Le procureur de Paris qui n’a pas vu ses efforts récompensés par une nomination à la cour d’appel au 1er janvier n’a pas de cadeaux à faire, ni à l’ancien Premier ministre, ni au président de la République. C’est une première lecture de son comportement ce vendredi 29 janvier au petit matin, comme si le peloton était déjà prêt pour l’exécution.
L’autre lecture - la plus vraisemblable - puise dans le fonctionnement même de la Justice, de ses rapports avec le pouvoir exécutif et ce qui lui est, « montesquieusement », séparé. Mais au plus fort de l’histoire de la justice et de la politique, il faudrait remonter à l’Affaire Dreyfus ou les procès de Riom sous le régime de Vichy, ou, dans des circonstances exceptionnelles d’atteinte à la sûreté de l’Etat des années soixante, certains procès de Haute cour militaire, cour militaire spéciale et cour de sûreté de l’Etat, pour retrouver tant de haine, d’acharnement, d’esprit d’élimination ou de vengeance sur un homme, un homme politique. Tout ressemble, en ce sens, à un contrat !
Plus grave demeure le contexte dans lequel s’inscrit cette instrumentation : la réforme judiciaire et la suppression programmée du juge d’instruction, le « tout pouvoir » du procureur, faussement indépendant et plus que jamais valet de Cour.

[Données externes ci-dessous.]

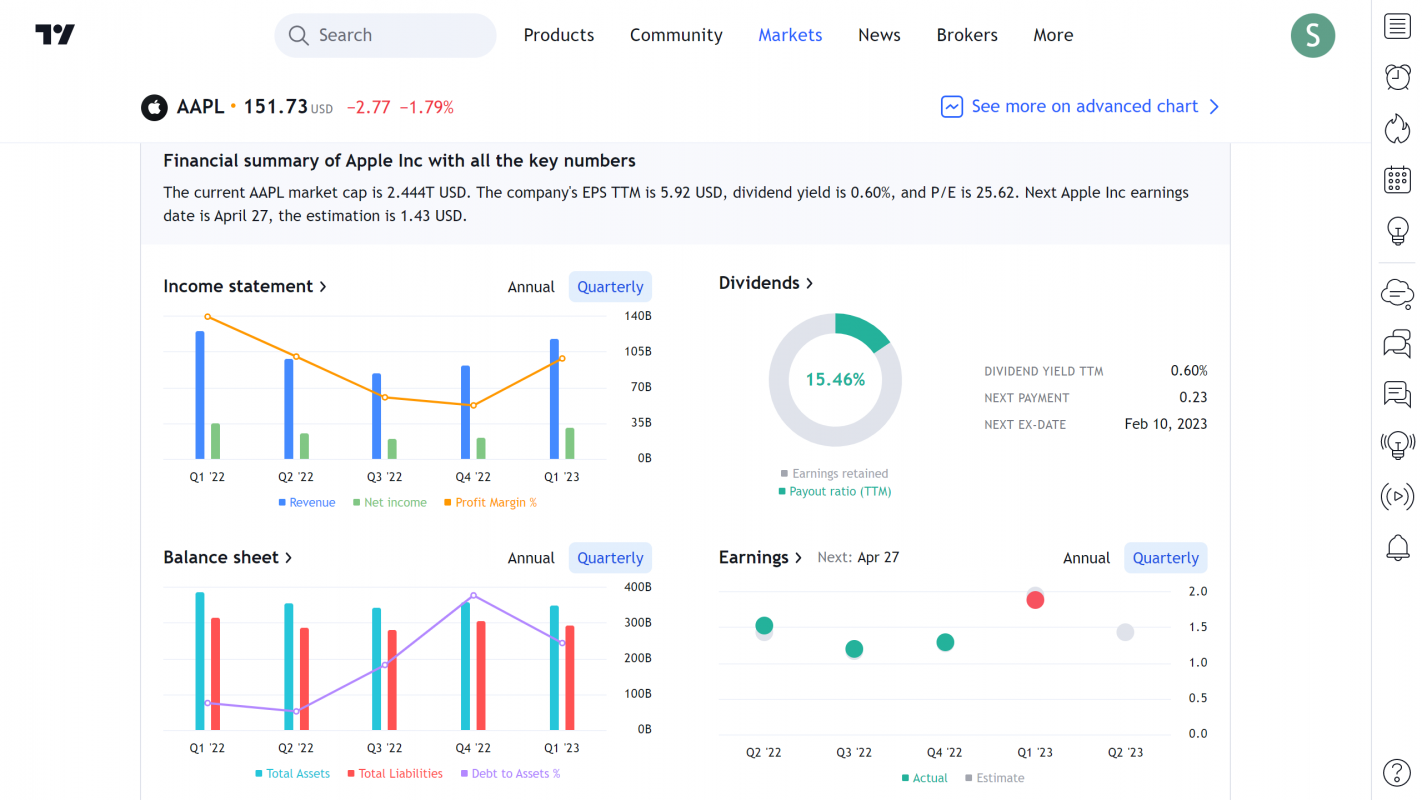
Task: Click the TradingView logo
Action: pyautogui.click(x=55, y=35)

La Justice passe de l’instruction à la lettre de cachet ; de l’indépendance, à la soumission politique, pire peut-être comme l’illustre l’affaire de Villepin, aux « attendus » que délivrent quelques conseillers, en privé, ou « fonctionnaires » de parti politique sur les ondes. Un parti dirige la France, ses porte-paroles comptent au nombre des dix ou onze hommes - pas plus, président de la République compris - qui, depuis plus de deux ans, exigent, décrètent, orientent l’opinion. Cette junte civile a ses courtisans mais elle a aussi ses « résistants ».
Dominique de Villepin, relaxé par la Justice, chassé au bazooka, par une meute sous alimentée, résiste avec ses compagnons à cette main de fer collective qui, si l’on n’y prend garde, pourrait « mettre nos cerveaux en uniforme ».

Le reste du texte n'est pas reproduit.